登録:2017-03-09 23:48 修正:2017-03-10 06:47
米商務部、現代重工業製品に61%確定…既存3.09%の20倍 
再審判定で既存判定より大幅に高くなったのは異例 
「トランプ自国優先主義の韓国製品封鎖」信号弾か?
ウィルバー・ロス米商務部長官=資料写真//ハンギョレ新聞社

 米商務部が韓国産の大型変圧器に対する反ダンピング最終判定で、再審予備判定に比べて何と20倍さらに上げる“関税爆弾”を投じた。「米国産を買え」として自国産業保護を叫んできたトランプ発保護貿易の最初の弾丸が韓国産変圧器に向けて激発されたと見られている。

 9日、韓国貿易協会と関連企業等の説明を総合すれば、最近米国商務部は現代重工業製の中大型変圧器(60MVA超)に61%の反ダンピング関税再審最終判定を下した。商務部は昨年9月、再審予備判定で現代重工業3.09%、日進電気2.43%、暁星1.76%の反ダンピング関税を決めた。今回、現代重工業の反ダンピング関税率が20倍跳ね上がったわけだ。暁星と日進電気はそれぞれ2.99%を賦課された。反ダンピング関税は、輸出国の市場価格より安く輸出して輸入国の産業が被害をこうむった時、その価格差(反ダンピングマージン)相当を関税として賦課する制度だ。

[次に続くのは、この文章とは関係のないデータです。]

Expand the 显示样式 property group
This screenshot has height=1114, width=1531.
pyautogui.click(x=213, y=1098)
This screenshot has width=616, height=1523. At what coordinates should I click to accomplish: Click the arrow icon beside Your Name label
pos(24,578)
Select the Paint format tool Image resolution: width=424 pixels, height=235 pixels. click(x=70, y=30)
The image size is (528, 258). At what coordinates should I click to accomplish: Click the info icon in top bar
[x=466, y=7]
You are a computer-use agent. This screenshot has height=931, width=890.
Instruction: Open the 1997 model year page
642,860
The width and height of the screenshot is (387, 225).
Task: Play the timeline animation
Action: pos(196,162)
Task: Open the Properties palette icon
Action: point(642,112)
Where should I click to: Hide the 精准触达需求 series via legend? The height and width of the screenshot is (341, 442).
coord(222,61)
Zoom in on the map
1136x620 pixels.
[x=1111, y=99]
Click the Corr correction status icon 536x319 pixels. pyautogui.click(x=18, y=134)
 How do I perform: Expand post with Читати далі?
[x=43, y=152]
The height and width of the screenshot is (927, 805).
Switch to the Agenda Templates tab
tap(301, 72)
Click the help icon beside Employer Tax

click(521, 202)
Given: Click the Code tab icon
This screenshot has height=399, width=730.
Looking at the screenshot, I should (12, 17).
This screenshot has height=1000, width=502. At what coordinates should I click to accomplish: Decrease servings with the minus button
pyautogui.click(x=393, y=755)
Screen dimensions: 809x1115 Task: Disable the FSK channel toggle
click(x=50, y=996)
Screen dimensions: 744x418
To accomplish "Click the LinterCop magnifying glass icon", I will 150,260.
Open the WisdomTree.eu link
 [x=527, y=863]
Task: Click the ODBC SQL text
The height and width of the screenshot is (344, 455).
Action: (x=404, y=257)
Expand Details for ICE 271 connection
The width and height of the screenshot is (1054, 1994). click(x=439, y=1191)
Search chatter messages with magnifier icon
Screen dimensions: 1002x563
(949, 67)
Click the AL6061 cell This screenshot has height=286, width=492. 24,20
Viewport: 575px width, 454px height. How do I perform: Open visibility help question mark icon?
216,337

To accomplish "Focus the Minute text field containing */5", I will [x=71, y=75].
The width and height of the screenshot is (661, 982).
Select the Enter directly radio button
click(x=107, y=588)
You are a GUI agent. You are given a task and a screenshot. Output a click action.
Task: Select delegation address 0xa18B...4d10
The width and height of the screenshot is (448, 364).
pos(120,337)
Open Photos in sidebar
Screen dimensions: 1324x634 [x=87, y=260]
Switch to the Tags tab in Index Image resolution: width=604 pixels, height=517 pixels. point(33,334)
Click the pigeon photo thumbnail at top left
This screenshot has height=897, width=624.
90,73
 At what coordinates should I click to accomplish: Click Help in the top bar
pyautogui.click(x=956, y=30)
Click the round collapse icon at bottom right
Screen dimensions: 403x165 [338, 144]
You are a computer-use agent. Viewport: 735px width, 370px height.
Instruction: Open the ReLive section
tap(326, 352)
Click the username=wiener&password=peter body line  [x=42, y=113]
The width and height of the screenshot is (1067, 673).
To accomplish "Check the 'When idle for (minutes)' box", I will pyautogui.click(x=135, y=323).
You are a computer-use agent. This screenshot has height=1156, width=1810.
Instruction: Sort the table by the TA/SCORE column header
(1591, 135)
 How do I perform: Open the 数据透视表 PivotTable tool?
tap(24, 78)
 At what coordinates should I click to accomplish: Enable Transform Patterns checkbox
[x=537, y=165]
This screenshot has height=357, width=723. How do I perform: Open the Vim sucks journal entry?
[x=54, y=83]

 予備判定と最終判定の間の反ダンピングマージン(関税)にはしばしば調整がある。例えば、昨年の冷間圧延鋼板の反ダンピング調査事件の場合、現代製鉄に賦課された関税率は予備判定(2.17%)と最終判定(34.3%)の間に大きな差があった。しかし、反ダンピング最終判定以後にこれの適正性を巡って毎年再び開かれる例年再審で関税率がさらに高まることはきわめて異例だ。再審では賦課率を下げるのが不文律のようになっている。貿易協会関係者は「通常は予備判定と最終判定のダンピングマージン率に差があっても、今回のような20倍は前例がない」と話した。

 業界では自国優先主義を掲げた米商務部が、変圧器を筆頭に韓国製品に対する本格輸入規制に乗り出したのではないかと神経を尖らせている。ある変圧器メーカーの関係者は「大型変圧器は現代重工業がグローバル市場で支配的占有率を占めている。多国籍企業ABBと米国の変圧器メーカーのデルスターやペンシルバニアトランスフォーマーテクノロジーが現代重工業を一貫して牽制してきた」と話した。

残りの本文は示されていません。